One of the authors (Rabbi Jessica) is a dear friend, AND I really believe this is a generational defining book, one we’ll be talking about, referencing, pulling quotes from, and reminiscing about for years to come. For Times Such as These is beautiful both as a mirror to the powerful queer, left, anti/non Zionist organizing we’ve been doing, and as a guide to the future we’re building and making possible together. This book offers inspiration and tools to weave Jewish text, ritual and history into our work and our lives, especially amidst unending horror and genocide in Palestine, happening in our name as Jews and with our US tax dollars / weapons. This book was critical in an important turning point in my own life, where I’ve recommitted in new ways to Jewish practice and learning, so I’m not being dramatic when I say it was life changing to dig into this. I think this book will move you regardless of your relationship to Judaism, it’s needed as a balm for the times we’re living through.
Oh, how I rejoiced that this book existed when I found it and, now that I have read it, I am even more delighted.
What a wonderful resource for anyone wanting to explore the Jewish year, especially from a Leftist perspective.
I am not Jewish but this book has both taught me so much about Judaism and offered me an invitation to further explore the calendar year of my own tradition (Christianity) in a similar way. This is something that I had already begun but 'For Times Such as These' has given me so many new ways of thinking about that.
The resources and bibliography alone are worth reading this book for. I fully intend to explore them all.
Endless gratitude to the authors for this work of heart. I know that I will return to it many times.
Fantastic and entirely helpful! Has been such a joy to read along w/ months and pick out new themes and questions to carry with me. Will surely be incorporating portions into the various seders I am attending.
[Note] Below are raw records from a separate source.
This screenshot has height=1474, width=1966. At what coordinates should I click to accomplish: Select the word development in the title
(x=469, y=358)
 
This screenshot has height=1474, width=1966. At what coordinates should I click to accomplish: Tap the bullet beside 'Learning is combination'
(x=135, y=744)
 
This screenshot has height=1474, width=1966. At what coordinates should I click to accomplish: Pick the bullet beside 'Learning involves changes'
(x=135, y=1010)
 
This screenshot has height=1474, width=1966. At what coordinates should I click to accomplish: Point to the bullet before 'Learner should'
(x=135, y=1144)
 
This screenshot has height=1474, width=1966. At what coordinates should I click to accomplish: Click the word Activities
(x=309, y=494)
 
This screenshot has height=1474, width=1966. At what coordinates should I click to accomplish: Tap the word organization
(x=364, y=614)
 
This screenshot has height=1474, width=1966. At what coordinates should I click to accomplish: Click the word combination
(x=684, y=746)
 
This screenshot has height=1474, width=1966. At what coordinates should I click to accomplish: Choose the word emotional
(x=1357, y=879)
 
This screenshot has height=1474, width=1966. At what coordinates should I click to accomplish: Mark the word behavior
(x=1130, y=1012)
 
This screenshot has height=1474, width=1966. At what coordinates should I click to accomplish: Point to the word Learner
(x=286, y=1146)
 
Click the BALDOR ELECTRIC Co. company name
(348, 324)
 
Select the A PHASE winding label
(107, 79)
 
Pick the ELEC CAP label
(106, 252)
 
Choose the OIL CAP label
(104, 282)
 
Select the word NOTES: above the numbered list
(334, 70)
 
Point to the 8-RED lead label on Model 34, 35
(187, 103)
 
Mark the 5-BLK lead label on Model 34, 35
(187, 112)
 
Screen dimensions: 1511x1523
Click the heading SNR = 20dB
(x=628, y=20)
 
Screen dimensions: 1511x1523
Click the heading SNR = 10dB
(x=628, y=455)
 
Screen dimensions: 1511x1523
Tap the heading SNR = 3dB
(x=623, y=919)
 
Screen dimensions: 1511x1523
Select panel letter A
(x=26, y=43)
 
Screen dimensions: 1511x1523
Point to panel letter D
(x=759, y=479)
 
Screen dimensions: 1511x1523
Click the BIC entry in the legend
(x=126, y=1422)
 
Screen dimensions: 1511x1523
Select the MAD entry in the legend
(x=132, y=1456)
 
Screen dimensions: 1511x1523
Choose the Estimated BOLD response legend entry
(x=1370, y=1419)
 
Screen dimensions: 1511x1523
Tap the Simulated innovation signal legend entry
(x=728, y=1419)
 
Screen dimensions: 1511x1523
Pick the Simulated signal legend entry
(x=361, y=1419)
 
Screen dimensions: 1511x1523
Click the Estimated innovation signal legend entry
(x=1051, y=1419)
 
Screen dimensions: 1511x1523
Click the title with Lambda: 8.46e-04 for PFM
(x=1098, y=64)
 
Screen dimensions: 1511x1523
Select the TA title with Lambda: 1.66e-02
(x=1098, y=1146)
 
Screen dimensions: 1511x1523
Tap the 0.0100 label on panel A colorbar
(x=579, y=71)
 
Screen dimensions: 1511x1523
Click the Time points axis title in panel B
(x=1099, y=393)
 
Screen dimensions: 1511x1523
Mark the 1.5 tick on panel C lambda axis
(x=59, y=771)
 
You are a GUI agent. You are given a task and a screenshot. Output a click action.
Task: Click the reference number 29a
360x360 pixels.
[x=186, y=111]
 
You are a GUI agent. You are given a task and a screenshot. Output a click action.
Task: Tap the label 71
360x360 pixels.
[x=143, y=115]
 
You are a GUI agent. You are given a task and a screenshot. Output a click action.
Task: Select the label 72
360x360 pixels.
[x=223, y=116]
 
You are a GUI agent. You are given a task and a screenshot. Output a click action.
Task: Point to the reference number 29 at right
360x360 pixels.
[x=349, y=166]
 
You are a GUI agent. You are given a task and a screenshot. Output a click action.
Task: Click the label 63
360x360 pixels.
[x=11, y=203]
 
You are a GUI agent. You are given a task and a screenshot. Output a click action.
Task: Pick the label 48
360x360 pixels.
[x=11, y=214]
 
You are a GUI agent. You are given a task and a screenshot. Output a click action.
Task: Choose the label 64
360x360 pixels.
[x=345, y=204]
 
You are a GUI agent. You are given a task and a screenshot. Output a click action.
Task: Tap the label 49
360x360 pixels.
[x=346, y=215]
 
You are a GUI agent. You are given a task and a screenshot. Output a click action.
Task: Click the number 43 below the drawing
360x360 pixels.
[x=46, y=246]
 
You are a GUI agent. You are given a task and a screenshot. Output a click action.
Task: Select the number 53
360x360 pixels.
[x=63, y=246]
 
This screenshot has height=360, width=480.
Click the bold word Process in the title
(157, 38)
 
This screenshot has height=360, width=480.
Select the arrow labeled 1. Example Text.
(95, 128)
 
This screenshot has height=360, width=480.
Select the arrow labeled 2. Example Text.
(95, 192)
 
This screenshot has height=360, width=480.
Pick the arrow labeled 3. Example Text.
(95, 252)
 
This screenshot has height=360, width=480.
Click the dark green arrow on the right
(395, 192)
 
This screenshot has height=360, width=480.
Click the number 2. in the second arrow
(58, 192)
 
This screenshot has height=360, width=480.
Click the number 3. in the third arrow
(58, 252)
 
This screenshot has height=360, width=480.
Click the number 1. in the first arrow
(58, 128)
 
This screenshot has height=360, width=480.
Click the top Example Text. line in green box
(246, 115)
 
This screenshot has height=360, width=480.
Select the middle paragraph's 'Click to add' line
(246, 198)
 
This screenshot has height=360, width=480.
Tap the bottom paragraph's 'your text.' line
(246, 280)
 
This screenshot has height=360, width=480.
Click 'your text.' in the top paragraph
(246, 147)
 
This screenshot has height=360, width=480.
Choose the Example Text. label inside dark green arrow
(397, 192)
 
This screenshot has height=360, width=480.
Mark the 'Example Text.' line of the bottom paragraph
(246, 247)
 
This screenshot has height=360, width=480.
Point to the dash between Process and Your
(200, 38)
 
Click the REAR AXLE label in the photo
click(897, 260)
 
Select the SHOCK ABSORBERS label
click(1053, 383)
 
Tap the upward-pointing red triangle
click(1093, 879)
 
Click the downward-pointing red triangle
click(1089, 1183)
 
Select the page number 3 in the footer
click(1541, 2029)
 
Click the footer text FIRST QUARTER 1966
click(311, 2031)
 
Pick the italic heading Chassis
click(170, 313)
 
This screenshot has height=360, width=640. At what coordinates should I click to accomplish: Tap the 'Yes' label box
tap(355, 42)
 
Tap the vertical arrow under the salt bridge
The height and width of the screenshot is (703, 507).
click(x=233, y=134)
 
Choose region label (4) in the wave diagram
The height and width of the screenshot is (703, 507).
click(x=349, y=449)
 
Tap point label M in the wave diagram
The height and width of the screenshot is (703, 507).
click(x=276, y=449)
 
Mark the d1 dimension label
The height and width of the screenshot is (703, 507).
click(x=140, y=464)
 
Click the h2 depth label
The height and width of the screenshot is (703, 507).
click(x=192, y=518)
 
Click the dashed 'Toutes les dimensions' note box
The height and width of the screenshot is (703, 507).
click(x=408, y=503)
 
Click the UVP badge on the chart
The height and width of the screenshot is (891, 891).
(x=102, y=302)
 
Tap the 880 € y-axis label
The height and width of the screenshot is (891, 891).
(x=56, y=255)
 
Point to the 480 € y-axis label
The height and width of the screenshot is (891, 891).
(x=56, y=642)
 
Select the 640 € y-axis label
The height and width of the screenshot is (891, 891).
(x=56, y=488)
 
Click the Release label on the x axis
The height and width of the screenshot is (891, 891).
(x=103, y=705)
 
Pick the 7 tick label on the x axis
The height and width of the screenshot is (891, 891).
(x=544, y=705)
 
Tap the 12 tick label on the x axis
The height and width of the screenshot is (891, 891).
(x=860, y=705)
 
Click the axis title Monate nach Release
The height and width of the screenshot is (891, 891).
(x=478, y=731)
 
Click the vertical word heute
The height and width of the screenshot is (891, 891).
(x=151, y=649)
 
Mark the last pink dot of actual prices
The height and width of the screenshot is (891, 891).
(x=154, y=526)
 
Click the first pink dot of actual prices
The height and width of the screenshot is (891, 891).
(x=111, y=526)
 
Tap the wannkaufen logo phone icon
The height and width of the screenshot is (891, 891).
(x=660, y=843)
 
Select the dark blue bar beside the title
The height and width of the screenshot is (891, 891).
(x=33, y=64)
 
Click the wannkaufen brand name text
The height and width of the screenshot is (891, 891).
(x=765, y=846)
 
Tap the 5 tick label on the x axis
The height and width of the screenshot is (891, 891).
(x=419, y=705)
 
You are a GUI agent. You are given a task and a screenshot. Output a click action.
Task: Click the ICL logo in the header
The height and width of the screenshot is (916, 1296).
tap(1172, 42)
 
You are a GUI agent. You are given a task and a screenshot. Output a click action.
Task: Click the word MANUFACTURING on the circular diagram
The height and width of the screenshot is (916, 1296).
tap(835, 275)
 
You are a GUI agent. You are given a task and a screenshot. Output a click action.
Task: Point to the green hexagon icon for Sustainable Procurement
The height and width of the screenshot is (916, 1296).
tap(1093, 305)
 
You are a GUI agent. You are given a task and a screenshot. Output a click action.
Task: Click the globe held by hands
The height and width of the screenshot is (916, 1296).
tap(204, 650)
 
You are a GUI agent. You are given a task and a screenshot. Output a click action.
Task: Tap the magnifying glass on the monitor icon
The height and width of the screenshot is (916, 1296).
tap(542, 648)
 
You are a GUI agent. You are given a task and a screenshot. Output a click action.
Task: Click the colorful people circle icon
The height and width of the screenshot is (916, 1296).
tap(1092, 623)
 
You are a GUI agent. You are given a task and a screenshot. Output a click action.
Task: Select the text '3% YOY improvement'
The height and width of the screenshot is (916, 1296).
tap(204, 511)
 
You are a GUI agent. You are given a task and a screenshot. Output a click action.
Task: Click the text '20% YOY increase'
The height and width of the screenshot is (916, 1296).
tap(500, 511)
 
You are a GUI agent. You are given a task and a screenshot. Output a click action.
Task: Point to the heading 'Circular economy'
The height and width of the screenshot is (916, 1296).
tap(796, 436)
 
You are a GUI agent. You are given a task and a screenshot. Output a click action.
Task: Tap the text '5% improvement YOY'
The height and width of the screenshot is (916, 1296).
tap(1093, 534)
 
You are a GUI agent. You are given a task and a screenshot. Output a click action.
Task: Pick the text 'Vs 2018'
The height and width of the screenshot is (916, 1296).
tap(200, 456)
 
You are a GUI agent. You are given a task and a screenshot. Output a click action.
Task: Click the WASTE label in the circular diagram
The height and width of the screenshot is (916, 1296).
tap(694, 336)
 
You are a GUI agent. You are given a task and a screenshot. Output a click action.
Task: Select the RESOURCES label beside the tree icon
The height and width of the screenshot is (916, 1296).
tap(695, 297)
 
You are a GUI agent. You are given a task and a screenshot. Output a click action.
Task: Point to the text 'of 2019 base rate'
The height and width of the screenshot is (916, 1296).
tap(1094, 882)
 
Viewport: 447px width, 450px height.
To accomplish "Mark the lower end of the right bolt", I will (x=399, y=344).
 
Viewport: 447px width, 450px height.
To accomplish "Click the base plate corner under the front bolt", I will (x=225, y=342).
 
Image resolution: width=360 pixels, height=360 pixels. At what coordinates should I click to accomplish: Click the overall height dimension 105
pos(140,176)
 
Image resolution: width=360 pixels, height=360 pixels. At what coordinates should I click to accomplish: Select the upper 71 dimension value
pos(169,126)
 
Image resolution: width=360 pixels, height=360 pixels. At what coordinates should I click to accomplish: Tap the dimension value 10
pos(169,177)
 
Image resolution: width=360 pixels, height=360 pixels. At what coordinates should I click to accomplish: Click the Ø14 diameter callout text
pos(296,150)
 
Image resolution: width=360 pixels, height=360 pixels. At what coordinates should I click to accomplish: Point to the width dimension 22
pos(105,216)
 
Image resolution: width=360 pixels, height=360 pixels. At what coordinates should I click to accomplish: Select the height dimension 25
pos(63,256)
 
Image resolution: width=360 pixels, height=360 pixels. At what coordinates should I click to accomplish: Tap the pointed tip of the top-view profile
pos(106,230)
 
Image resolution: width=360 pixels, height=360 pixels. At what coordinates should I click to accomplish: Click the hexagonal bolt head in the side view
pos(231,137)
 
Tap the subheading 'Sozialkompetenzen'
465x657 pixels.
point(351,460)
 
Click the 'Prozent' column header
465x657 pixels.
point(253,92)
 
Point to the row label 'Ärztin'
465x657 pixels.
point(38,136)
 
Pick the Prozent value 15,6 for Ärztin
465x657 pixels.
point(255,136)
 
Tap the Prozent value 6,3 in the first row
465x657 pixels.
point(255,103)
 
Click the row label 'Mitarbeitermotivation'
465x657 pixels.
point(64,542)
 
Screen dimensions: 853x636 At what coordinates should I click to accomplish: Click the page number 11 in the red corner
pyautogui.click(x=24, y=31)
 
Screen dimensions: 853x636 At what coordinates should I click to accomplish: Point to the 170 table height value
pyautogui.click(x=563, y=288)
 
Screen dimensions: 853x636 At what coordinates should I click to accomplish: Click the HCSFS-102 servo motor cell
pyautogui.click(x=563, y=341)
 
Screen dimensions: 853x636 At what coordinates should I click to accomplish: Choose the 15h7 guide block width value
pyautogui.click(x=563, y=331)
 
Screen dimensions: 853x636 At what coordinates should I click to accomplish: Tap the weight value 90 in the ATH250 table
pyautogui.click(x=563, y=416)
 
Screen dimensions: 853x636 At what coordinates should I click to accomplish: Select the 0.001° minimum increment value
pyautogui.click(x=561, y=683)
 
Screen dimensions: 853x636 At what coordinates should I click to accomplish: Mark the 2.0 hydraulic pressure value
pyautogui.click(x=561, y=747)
The queer, leftist Jewish text I’ve been waiting for my whole dang life!! Picked up where Waskow left off in Seasons of Our Joy and added so much richness and nuance to each entry.
This is a terrific introduction to Jewish festivals for people who have previously felt alienated from Judaism because of the ways in which its been tied to Zionism. Rabbis Katz and Rosenberg do a wonderful job situating each month of the year, the Torah portions, holidays, and ways to commemorate each time period. What I especially like are the alternative ways to mark various times of the year - for example, for Tu'bshvat instead of the Zionist-Jewish National Fund tree planting in apartheid Israel, they offer ways to provide reparations for Palestinian communities besieged by Israel. It's a wonderful book and contains terrific footnotes for further reading too!
P13 We write this book without any attempt at objectivity [...] we are practitioners who are deeply embedded in the movements we are describing. P17 We include Torah here because we are in a lineage of text wrestlers. P18 This book is a snapshot in time of the rituals and practices, fears and joys that our communities hold close today.
See also pp 3, 74, 229 (for anti-statist quote in Pirke Avot), 265/269 (and all of chapter on Av for Jewish capacity to hold and express grief), 374. See pp 213-4 & 371 for discussion on cultural appropriation where I may be in some tension with authors.
I read this book over the entire Jewish year and there were parts of it that really impacted and stuck with me a but a lot that felt honestly like a stretch- I think this is a really powerful text for people who find their Judaism deeply connected to leftist politics or who want to build that connection, however that isn't necessarily my jam. And that's okay!
I am so grateful to the authors for writing this book. This guide is helping me align my spirituality with my values and makes me so proud to be Jewish.